Instruction.
Starting at the line with "Screen dimensions: 600x312" and running through the end of the listing, rewrite those lines with "chevron arrow" changed to "expand arrow" and everything else kept the same. Omit the pictures from your answer.

╭─ Records shown

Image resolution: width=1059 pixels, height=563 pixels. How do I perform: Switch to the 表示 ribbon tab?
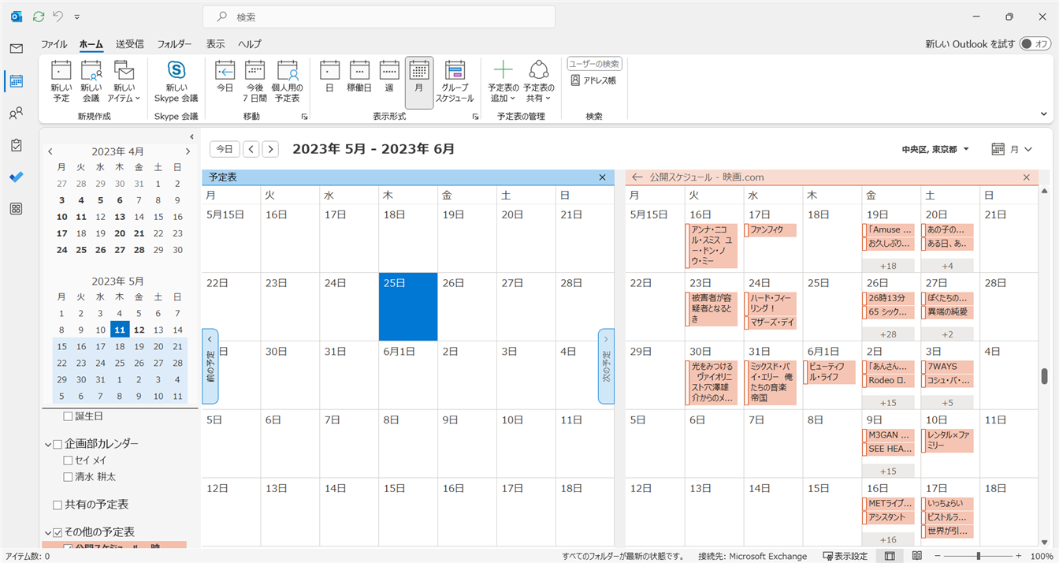pos(215,44)
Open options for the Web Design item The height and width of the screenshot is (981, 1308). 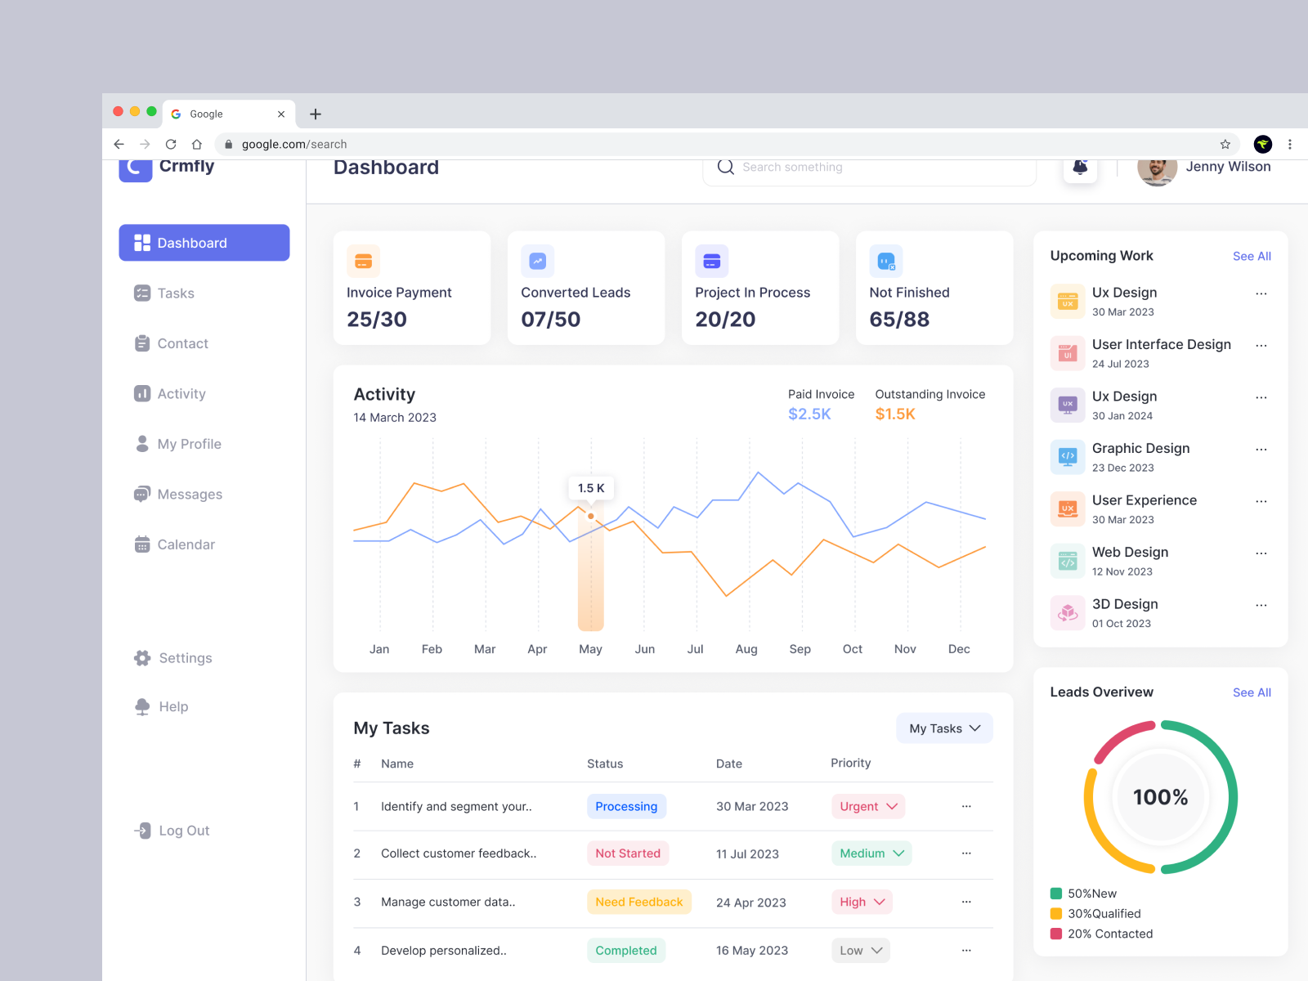[x=1261, y=553]
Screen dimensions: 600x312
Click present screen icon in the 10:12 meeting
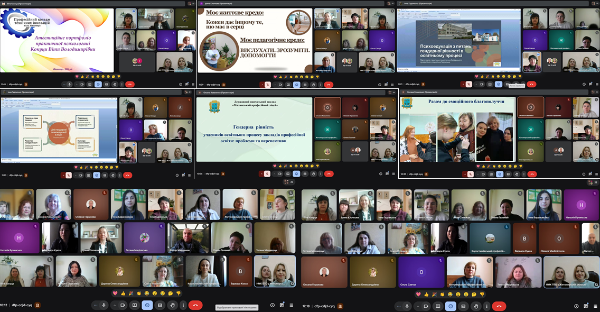pos(135,305)

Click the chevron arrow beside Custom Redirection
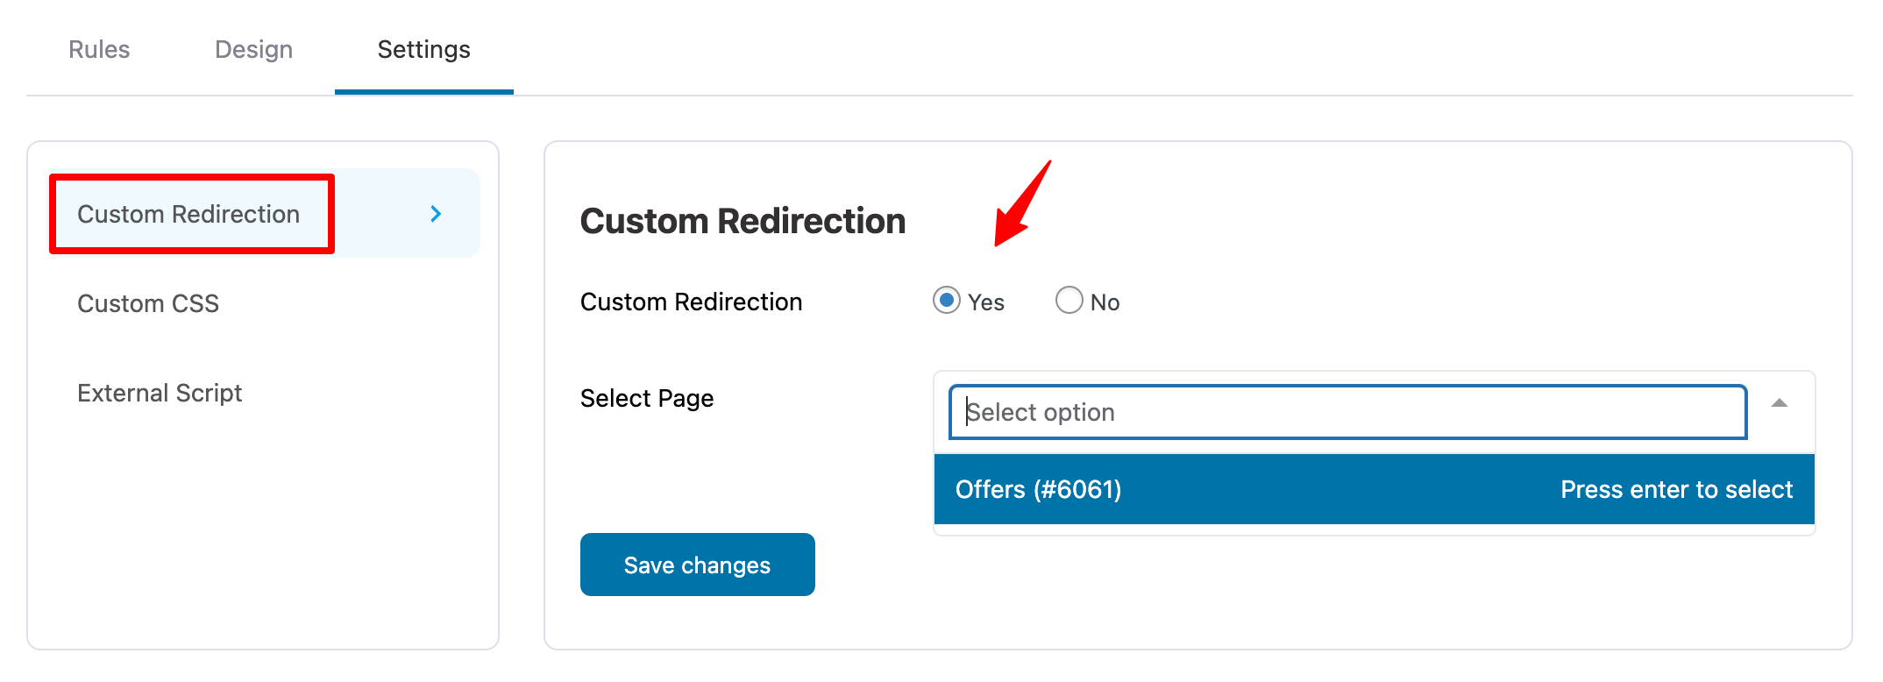[436, 214]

╰─

Response to the task.
Screen dimensions: 600x312
Click present screen icon in the 10:12 meeting
pos(135,305)

Click the expand arrow beside Custom Redirection
[436, 214]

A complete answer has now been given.